Pixel Club: Approaches for Efficient Incremental Structure from Motion and Consistent Vision-based Single- and Multi-robot Navigation

Speaker:
Vadim Indelman (Georgia Tech)
Date:
Tuesday, 19.3.2013, 11:30
Place:
EE Meyer Building 1061

This talk will focus on efficient methods for single- and multi-robot localization and structure from motion (SfM) related problems such as mobile vision, augmented reality and 3D reconstruction. High-rate performance and high accuracy are a challenge, in particular when operating in large scale environments, over long time periods and in presence of loop closure observations. This challenge is further enhanced in multi-robot configurations, where communication and computation budgets are limited and consistent information fusion should be enforced. In this talk, I will describe approaches that address these challenges.

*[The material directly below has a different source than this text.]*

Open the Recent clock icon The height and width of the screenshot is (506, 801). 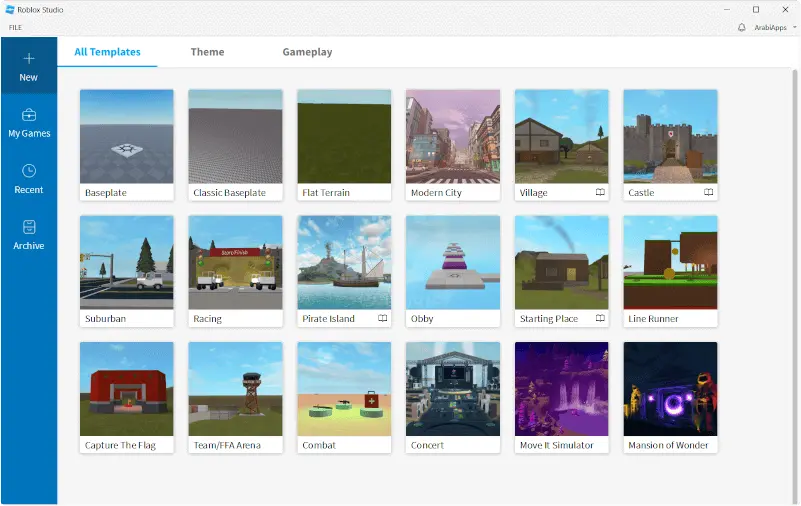[x=28, y=171]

First, I will present an incremental and computationally efficient method for bundle adjustment that substantially reduces the involved computational cost, compared to state-of-the-art bundle adjustment techniques. The method, incremental light bundle adjustment (iLBA), incorporates two key components: the observed 3D points are algebraically eliminated, leading to a cost function that is formulated in terms of multi-view constraints instead of the projection equations, thereby reducing the number of variables in the optimization. While only the pose variables (or navigation states) are optimized, if required, the observed 3D points, or any part of them, can be reconstructed based on the optimized poses. The second component is the recently developed incremental smoothing approach, which uses graphical models to adaptively identify the variables that need to be recomputed at each step. The described method will be demonstrated in SfM and robot navigation scenarios. Next, I will continue by overviewing an approach to maintain high-rate performance also in the presence of loop closure observations, since these cannot be guaranteed, in the general case, to be processed at a sufficiently high rate. The approach parallelizes computations by partitioning the underlying graphical structure of the problem at hand.

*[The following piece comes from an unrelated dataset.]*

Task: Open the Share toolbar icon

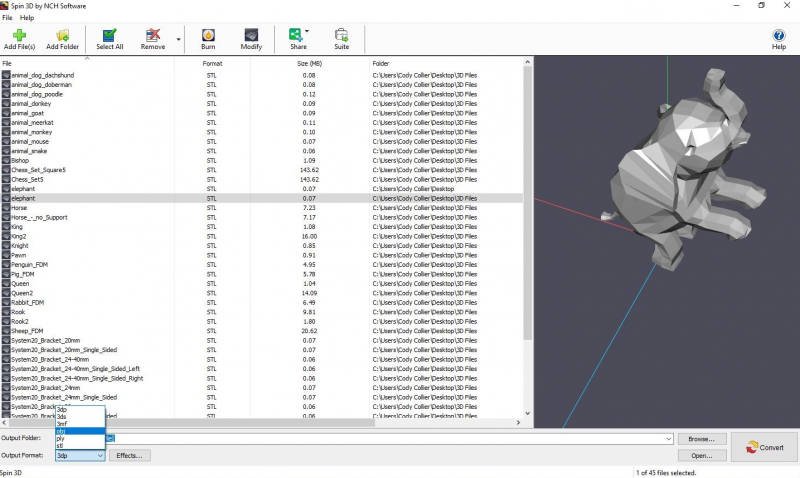Action: 298,37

The second part of the talk will focus on distributed multi-agent localization and navigation. I will present approaches that exploit commonly observed 3D points to both perform cooperative localization and to extend sensing horizon of the robots in the group. A special consideration will be given to consistent information fusion, while minimizing communication between the robots and the computational burden required for incorporating the information obtained from other robots. Two methods will be described: sharing the estimated distributions of observed 3D points, and sharing the actual (image) observations of these points, thereby extending the iLBA approach.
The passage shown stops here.